So it randomly decides it can't find a file, then throws in a memory error for fun aswell, brilliant. I'm glad my friend payed £15 towards it  .

Not that I wish his money goes to waste or anything, but I get the same kind of errors playing CS: Source aswell. Loading a new map, sometimes it just thinks a file it's looking for doesn't exist, then I'll get a memory error. Oh well.


----------



## Clumbsy_Mage (Oct 21, 2004)

Completed the game this morning, very pleasing game .


----------



## Senryi (May 27, 2005)

I have the same problem!!! I can't get it to work and when I do get the game up and running it only lasts like two minutes before the error message come up! I have: 
Intel 2.4Ghz, 
2x 512MD DDR RAM, 
ATI X800 XL 256MB. I have just recently installed the ATI card and RAM. I have also run the memtest and errors have come up, but i don't know how to fix them! Can any one give me a solution that does not involve getting new hardware for my PC?


----------



## GripS (Apr 30, 2005)

you can't really 'fix' memory errors. Couple of things come to mind. Check with each stick installed individually. It may be one stick is good and the other is bad. OR in some cases a slight bump in voltage can clear em up. Lastly the modules may not be compatible with your particular motherboard chipset(the seems to be a common problem with the latest intel chipsets).


----------



## Senryi (May 27, 2005)

I have also heard of "clocking down" and "overclocking" and in a previous post said they did that then it worked fine. How do i do this?

Also the RAM i am using is from Viking and is brand new. And there could still be some thing wrong with it?


----------



## GripS (Apr 30, 2005)

Most definitely. It's common to get a bad stick of ram(even expensive ram). Check with your motherboard manufacturer and make sure it's on the compatibility list(if one is posted). Check the forums too and see what people are having luck with.

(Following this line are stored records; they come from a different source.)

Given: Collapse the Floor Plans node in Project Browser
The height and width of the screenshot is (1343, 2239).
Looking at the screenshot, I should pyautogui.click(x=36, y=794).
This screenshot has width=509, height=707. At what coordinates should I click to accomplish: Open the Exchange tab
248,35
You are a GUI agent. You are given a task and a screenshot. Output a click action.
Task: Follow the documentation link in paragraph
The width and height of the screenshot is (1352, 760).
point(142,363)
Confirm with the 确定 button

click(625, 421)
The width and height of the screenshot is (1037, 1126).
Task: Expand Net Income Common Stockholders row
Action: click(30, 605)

Overclocking would likely make it worse. If anything you would need to downclock it. This is done in the bios. Check your motherboard manual on which settings to tweak.


----------



## Senryi (May 27, 2005)

Thr problem is i didn't make my PC. i bought it from Dell and I have had it for a long while and desided to get new parts for it. Its one of the 4800 series. If i have no other choice i will just buy a new case and mother board. Any good mother boards aout there that are relativly cheap?


----------



## in3rt!a (Aug 7, 2004)

read through this first (clicky)


----------



## Senryi (May 27, 2005)

I have done all of that up to step 14. Where do i put that in? In the Half-Life 2 application? or some where on my comp?


----------



## in3rt!a (Aug 7, 2004)

that goes in the launch properties:

right click your steam icon in the tray and go to play games. right click on half life 2, and click properties. theres a button that says Launch Properties. enter that in there.


----------



## Senryi (May 27, 2005)

The error still comes up! I don't really want to take away any of my RAM and it is only showing this error in Half-Life 2 and i have already beaten the game with low graphics. Would it be better if i got new RAM from Dell and put the RAM i have now in a different computer? The RAM i will get is made for my system (Its a 4600 series not a 4800 series). Dell has a "Parts for your Dell" which allows you to buy new parts made for your system. Do you think that would solve the problem?


----------